- Born: Marcel Leon Ichac 22 October 1906 Rueil-Malmaison, France
- Died: April 9, 1994 (aged 87) Ézanville, France
- Education: École nationale supérieure des arts décoratifs
- Occupations: journalist, film director, photographer, mountaineer
- Known for: documentary film
- Awards: Oscar for Best Short Subject (1963) Cannes Short Film Palme d'Or (1962), Prix Spécial (1952) Trento Festival Golden Gentian (1955)
- Website: www.marcel-ichac.fr

= Marcel Ichac =

French mountain climber and film director (1906–1994)

Marcel Ichac (22 October 1906 – 9 April 1994) was a French alpinist, explorer, photographer and film director. Born in Rueil-Malmaison, France, Ichac was one of the first people to introduce electronic music in cinema using the ondes Martenot instrument for Karakoram (1936) and released the first French short in CinemaScope, Nouveaux Horizons (1953). He also accompanied the French Alpine Club's 1950 expedition that climbed Annapurna led by Maurice Herzog, which included climbing luminaries Lionel Terray, Louis Lachenal and Gaston Rébuffat.

== Filmography ==
Ichac directed documentary films of French explorations during the years 1930–1950. Expeditions he accompanied and documented on film include:
- Karakoram, the first French expedition to the Karakoram (1936)
- The first documentary film in the world about the Pilgrimage to Mecca (1940).
- A l'Assaut des Aiguilles du Diable (1942).
- Expeditions of Jacques-Yves Cousteau to the Mediterranean Sea (1948), the Red Sea (1955 : preparatory to the realization of The Silent World), and Lake Titicaca (1968).
- French Polar Expedition in Greenland with Paul-Emile Victor (1949).
- Victoire sur l'Annapurna, film on the 1950 French Annapurna expedition, with the first 8000m summit being reached by Maurice Herzog and Louis Lachenal.
- Les Etoiles de Midi (1959). Entered into the 9th Berlin International Film Festival.
- Le Conquérent de l'inutile (1967), a film he made about the life of his friend and mountain climber Lionel Terray.

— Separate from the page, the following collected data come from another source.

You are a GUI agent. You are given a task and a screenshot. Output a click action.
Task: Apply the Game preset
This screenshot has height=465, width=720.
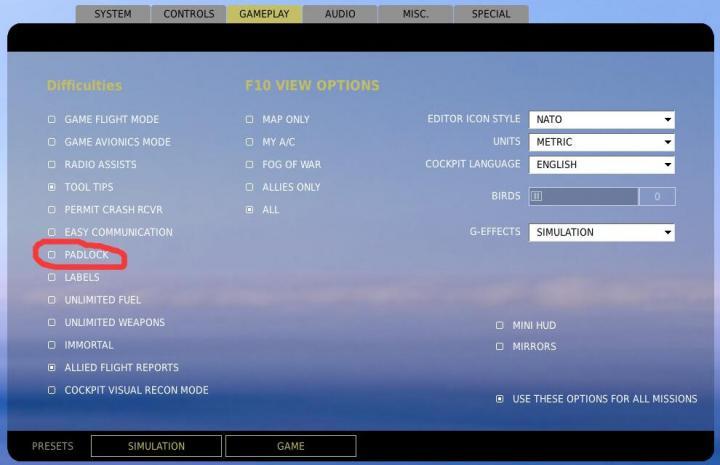click(290, 446)
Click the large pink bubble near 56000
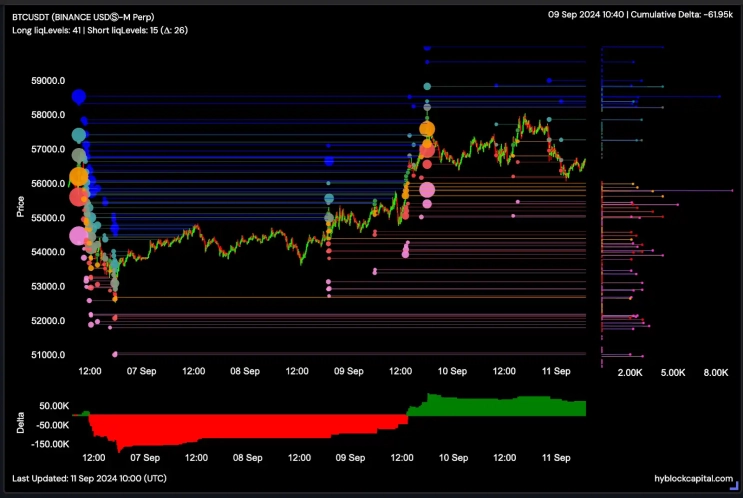The image size is (743, 498). coord(427,190)
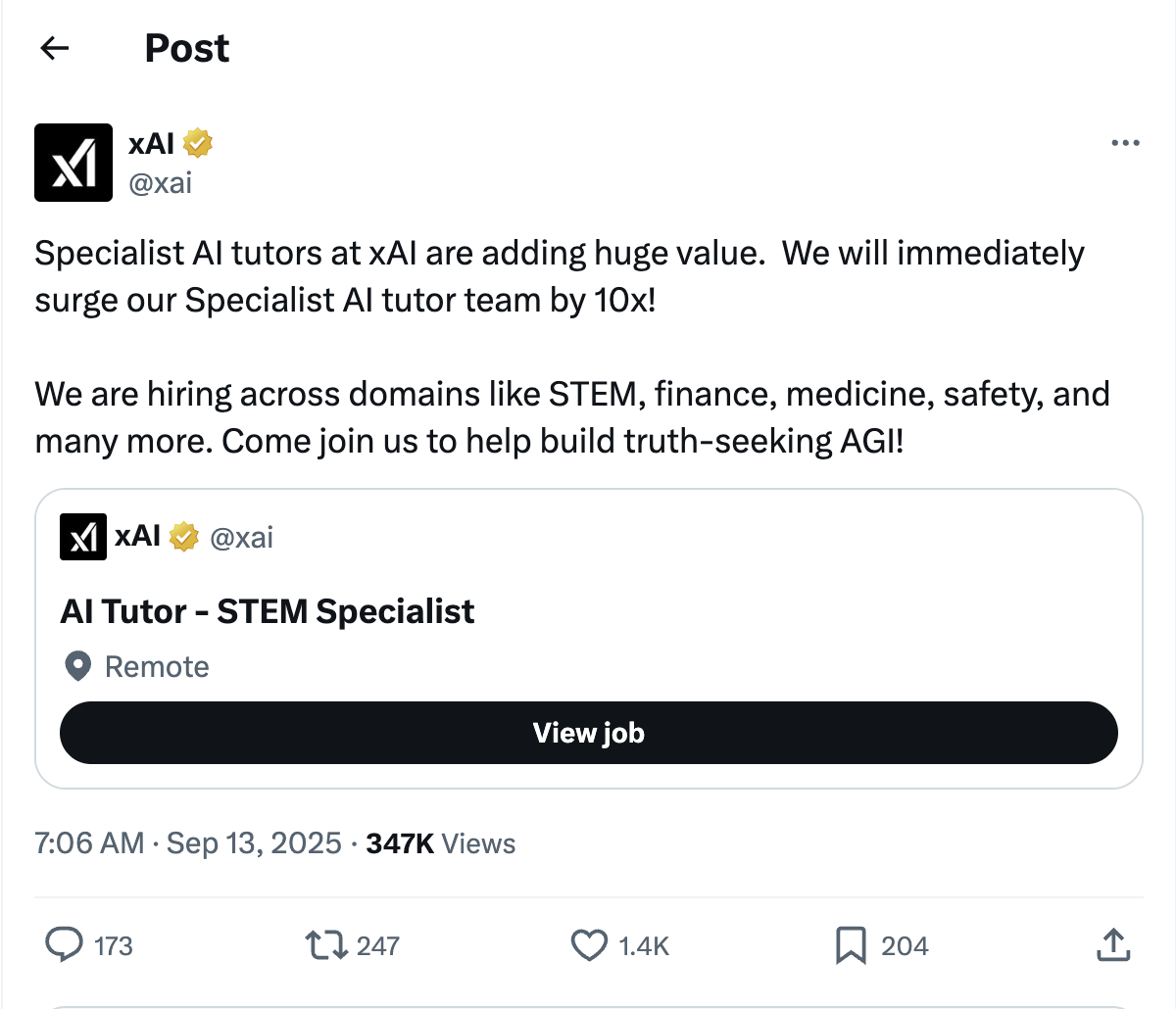Click the AI Tutor - STEM Specialist title
This screenshot has width=1176, height=1009.
click(267, 611)
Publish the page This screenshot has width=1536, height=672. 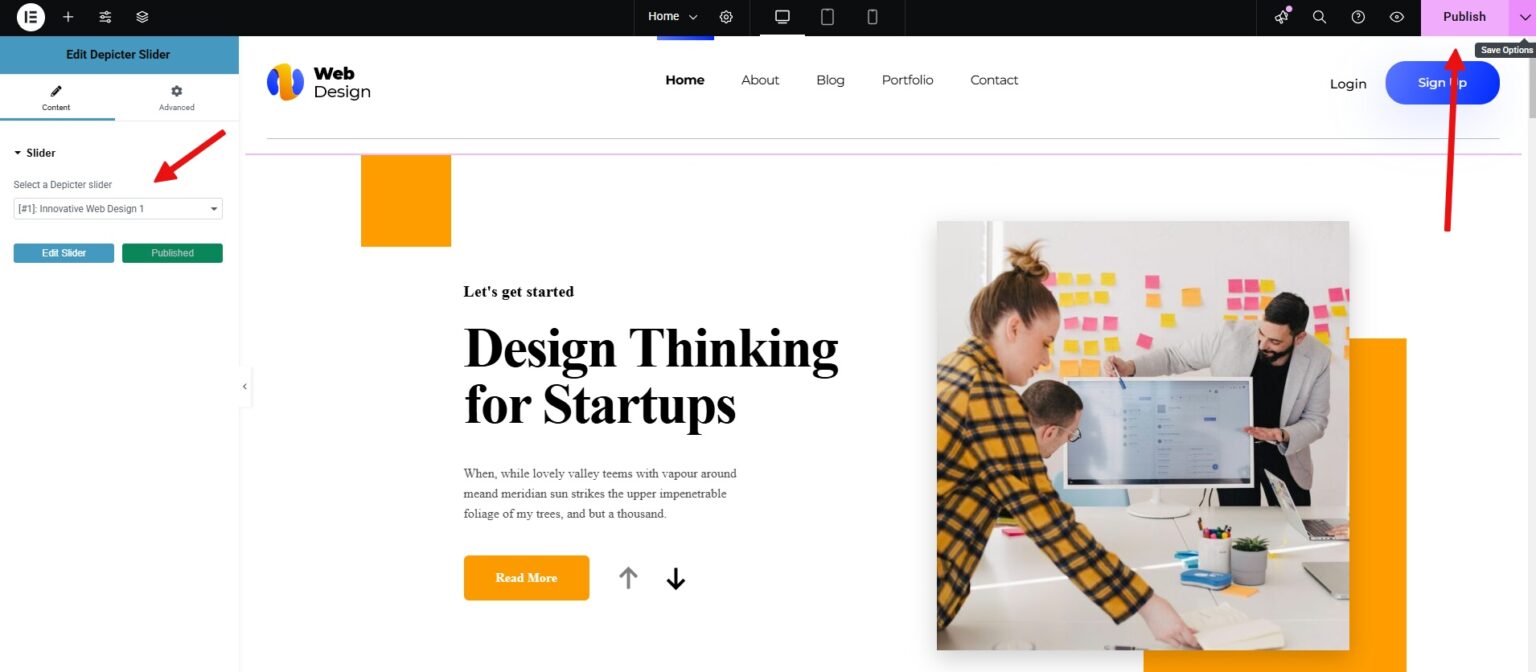1463,17
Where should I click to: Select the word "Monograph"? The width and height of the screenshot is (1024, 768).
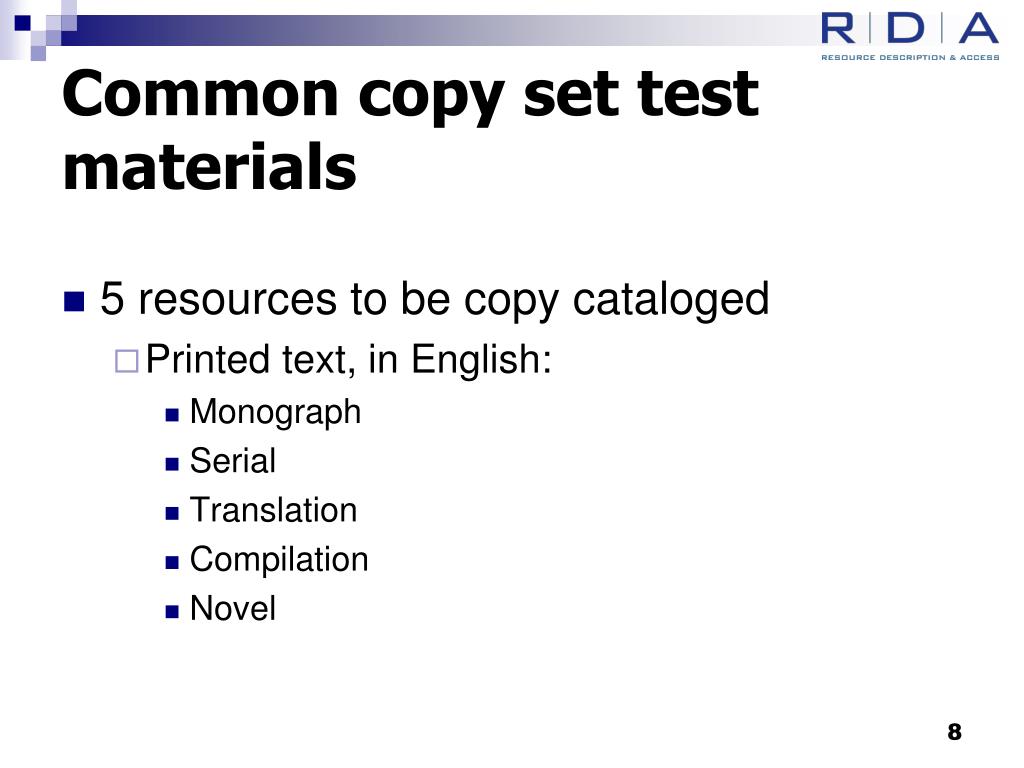[275, 412]
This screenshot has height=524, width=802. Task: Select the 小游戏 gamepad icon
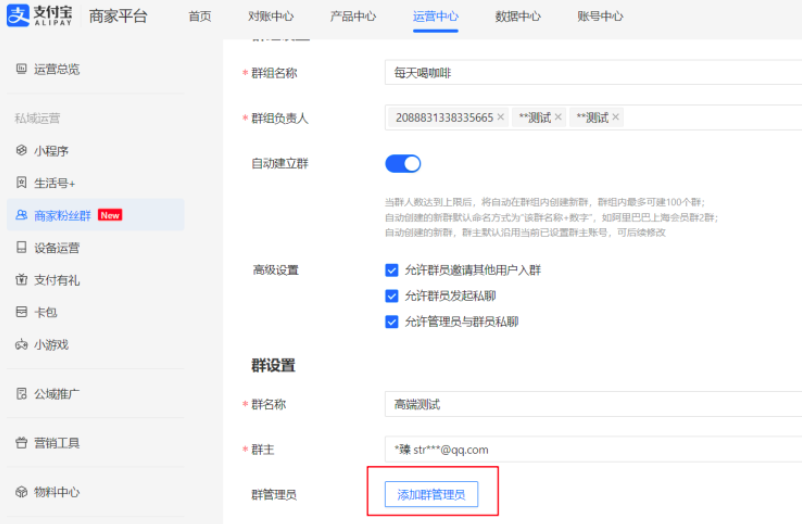21,344
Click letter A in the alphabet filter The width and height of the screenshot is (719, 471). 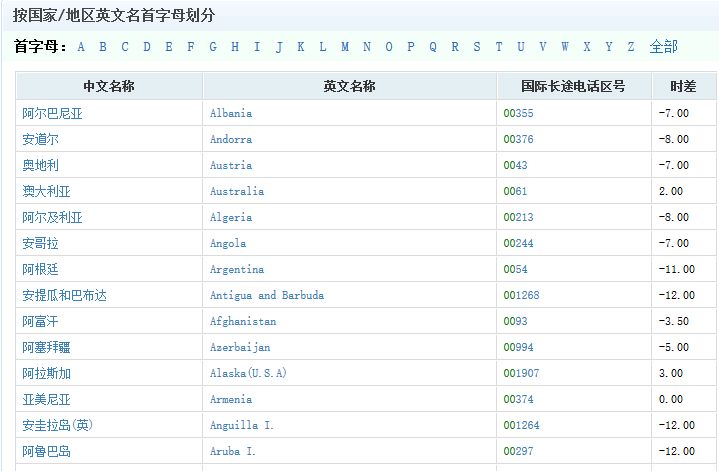81,47
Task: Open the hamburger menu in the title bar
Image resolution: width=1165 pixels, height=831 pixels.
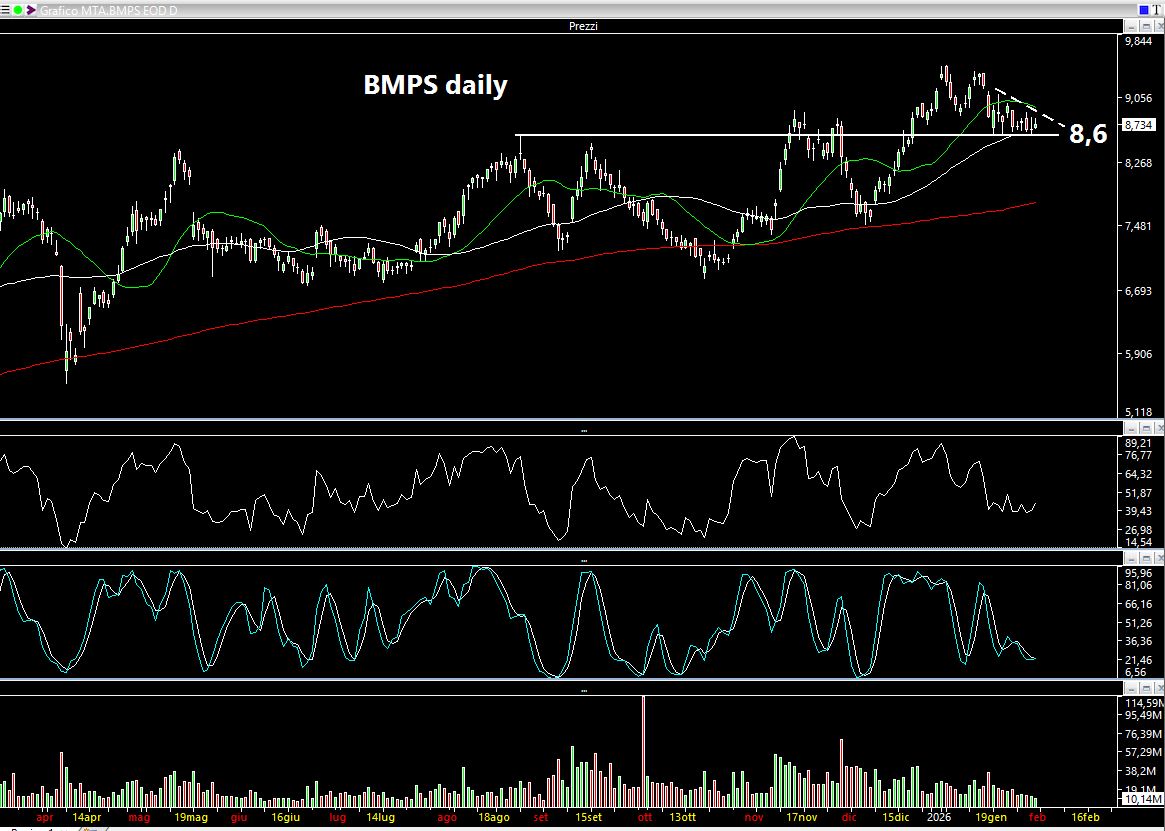Action: point(7,9)
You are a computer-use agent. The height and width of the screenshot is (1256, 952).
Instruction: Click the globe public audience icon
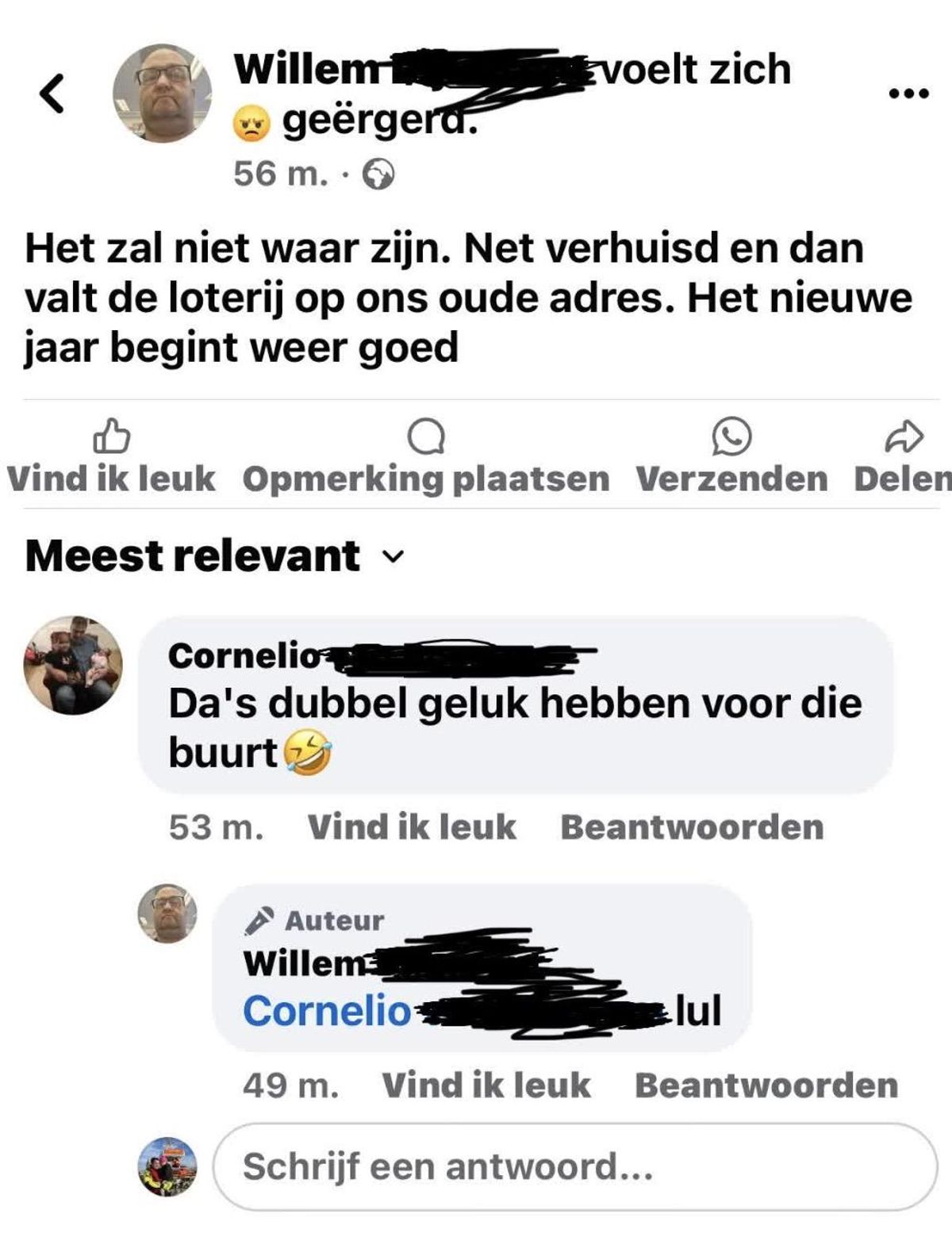pyautogui.click(x=378, y=175)
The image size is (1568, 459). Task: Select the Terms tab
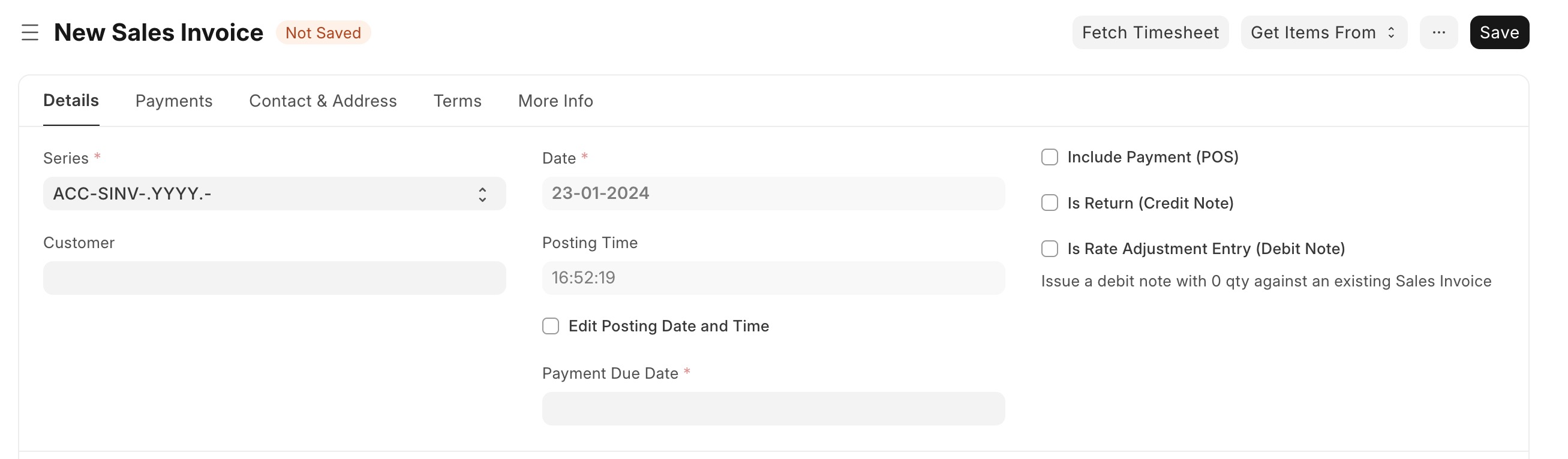pos(457,101)
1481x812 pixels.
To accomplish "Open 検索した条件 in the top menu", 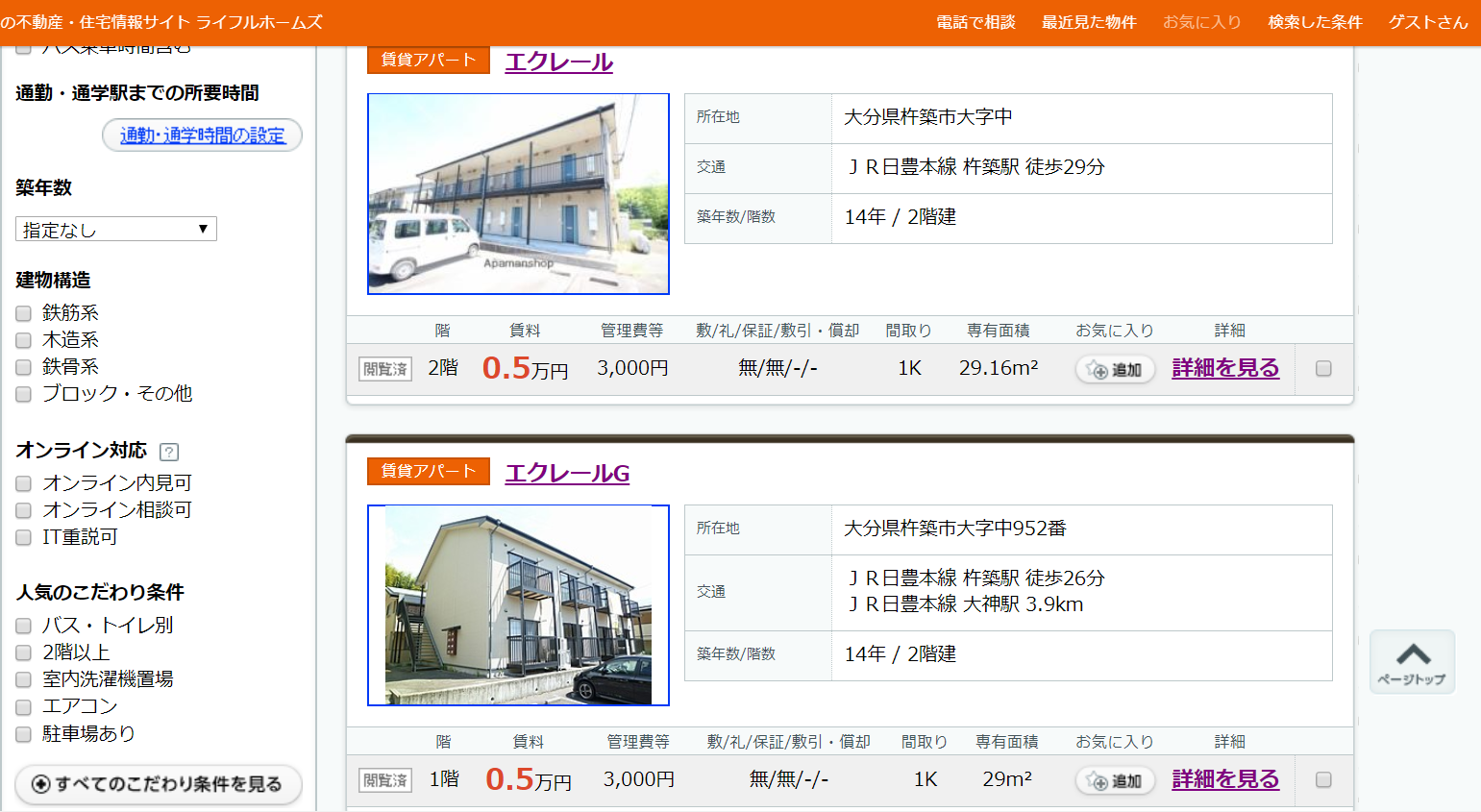I will tap(1315, 22).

Additionally, Ichac captured images of mountain warfare in World War II and the liberation of Turin, Italy in Tempête sur les Alpes (1944-1945).

== Bibliography ==
- A l'assaut des Aiguilles du Diable (1945)
- Regards vers l'Annapurna (1951)
- Quand brillent les Etoiles de Midi (1960)

== Awards ==
- Silver Lion in the Venice film festival for Karakoram.
- Directed winner of the Prix du documentaire at Cannes Film Festival in 1952.
- Produced An Occurrence at Owl Creek Bridge which won an Academy Award for Live Action Short Film.